A nomeação de McElroy para Washington foi uma surpresa para muitos, que sugeriram que Francisco faria uma escolha mais conciliatória para o cargo, dada a grande vitória de Trump em novembro. O cardeal não foi combativo com o futuro presidente imediatamente, mas mesmo assim deixou sinais de possível resistência.
“A Igreja Católica ensina que um país tem o direito de controlar suas fronteiras, e o desejo da nossa nação de fazer isso é um esforço legítimo”, disse McElroy em resposta a uma pergunta do Crux. “Ao mesmo tempo, somos chamados a ter sempre um senso de dignidade de cada pessoa humana e, portanto, os planos que foram discutidos em alguns níveis de ter uma deportação mais ampla, indiscriminada e massiva em todo o país seriam algo incompatível com a doutrina católica”, disse ele.

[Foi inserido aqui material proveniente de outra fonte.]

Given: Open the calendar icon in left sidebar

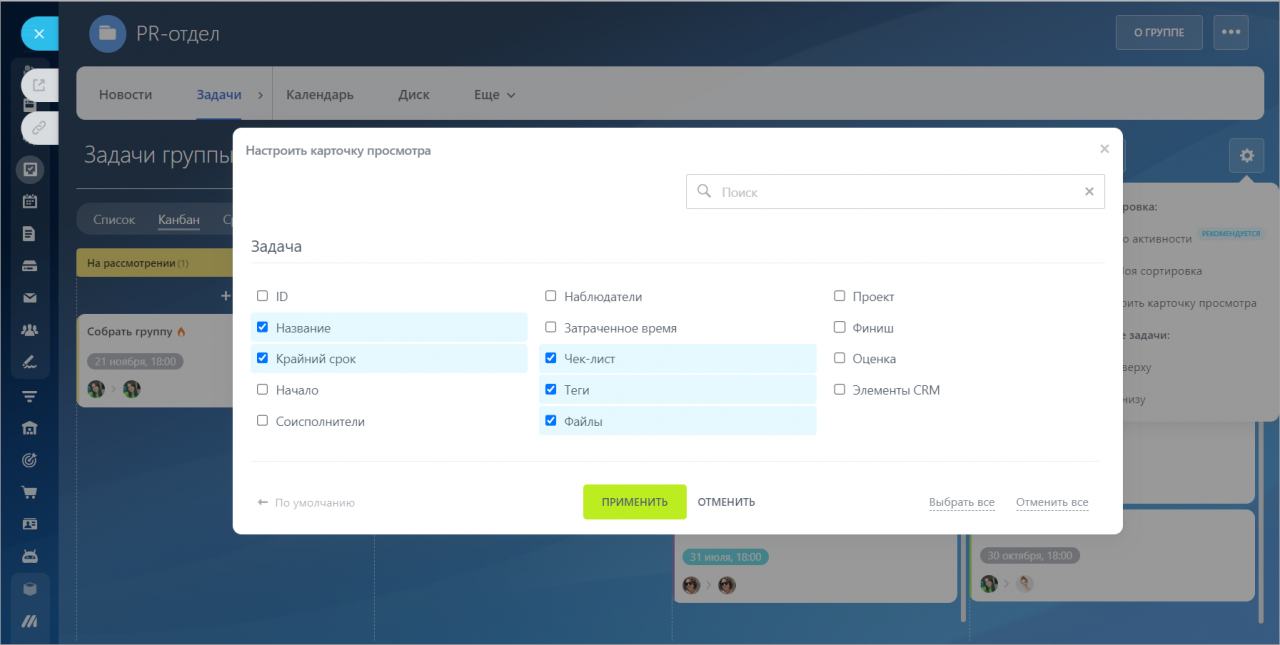Looking at the screenshot, I should (x=30, y=201).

As inclinações do novo chefe de Washington não passaram despercebidas pelos comentaristas católicos. “O cardeal McElroy tem uma mente brilhante, um coração de pastor e uma intuição profética. Uma nomeação perfeita na era Trump: o Evangelho sine glossa para neutralizar a perversão do nacionalismo cristão”, escreveu o biógrafo papal Austen Ivereigh no X.
Enquanto isso, o comentarista católico conservador Philip Lawler disse que havia duas consequências previsíveis da nomeação de McElroy para Washington.

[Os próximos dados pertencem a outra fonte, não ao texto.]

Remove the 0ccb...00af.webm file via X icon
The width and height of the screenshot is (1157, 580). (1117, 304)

“1) Ele será um crítico proeminente do governo Trump. 2) Ele próprio será criticado por seus laços com o 'tio Ted' McCarrick”, disse Lawler no X, referindo-se às acusações de que McElroy encobriu acusações de abuso contra o ex-cardeal e ex-padre.

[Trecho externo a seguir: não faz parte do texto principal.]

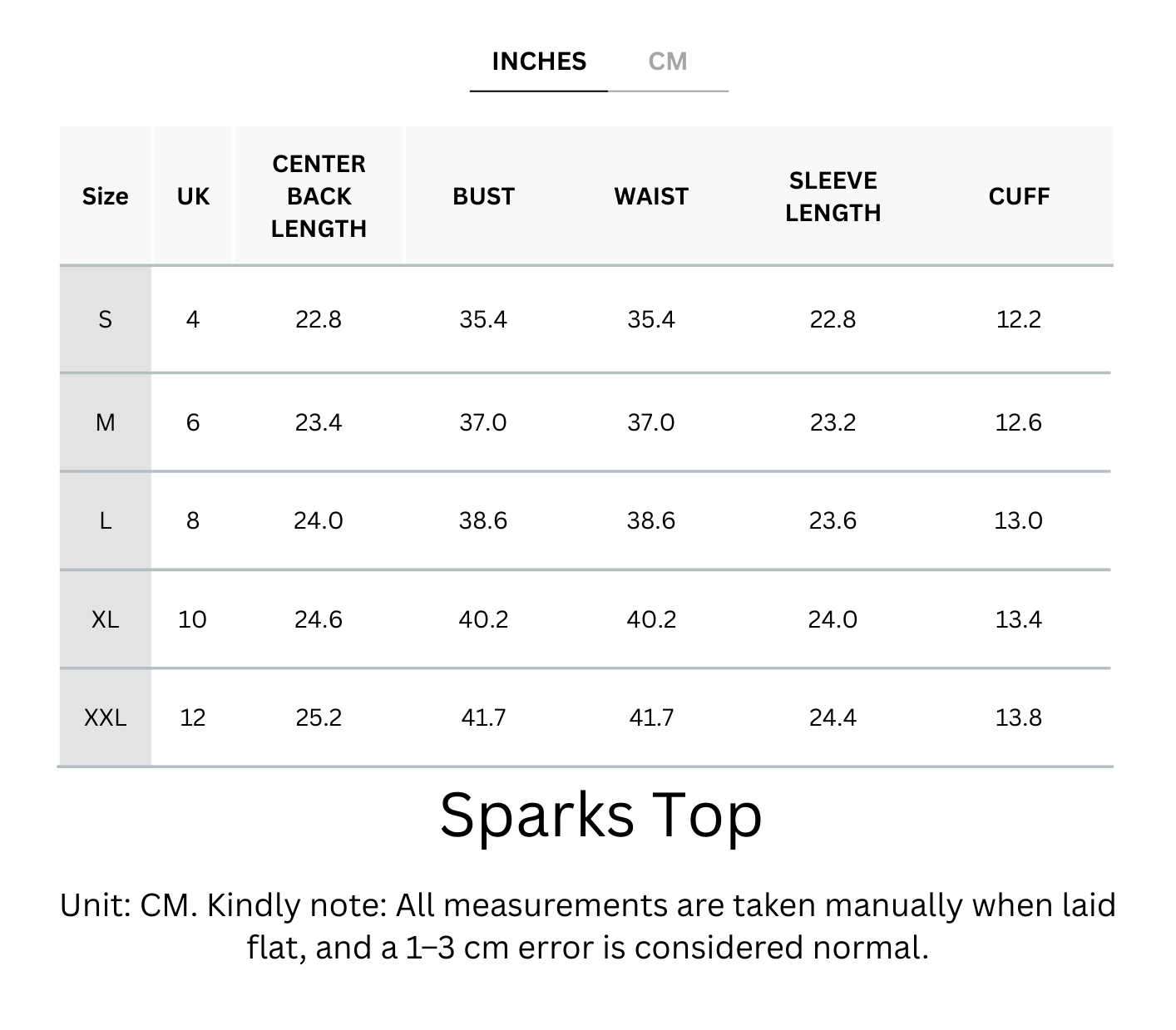Click the Sparks Top title
The height and width of the screenshot is (1030, 1176).
(600, 816)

“Suas críticas à Casa Branca podem ou não prejudicar Trump. Mas as críticas a McElroy sem dúvida prejudicarão a credibilidade da hierarquia católica. Então, sua nomeação diz algo sobre as prioridades atuais da liderança do Vaticano”, ele continuou.
Lawler tem razão, pois há duas questões importantes enfrentadas pelo pontificado de Francisco nos últimos anos do papa de 88 anos. A primeira é a preocupação de Francisco com a ascensão de populistas de direita nas democracias do mundo. Em 2023, ele acusou a Igreja americana de ter uma “atitude muito forte, organizada e reacionária”.
Falando em Trieste no ano passado, o papa disse que a democracia “não está com boa saúde no mundo de hoje”, acrescentando que as pessoas devem “desenvolver um senso crítico em relação às tentações ideológicas e populistas”. Ele disse isso à medida que os conservadores ganhavam mais poder no Ocidente, com o primeiro-ministro da Hungria sendo Viktor Orbán e Giorgia Meloni liderando a Itália.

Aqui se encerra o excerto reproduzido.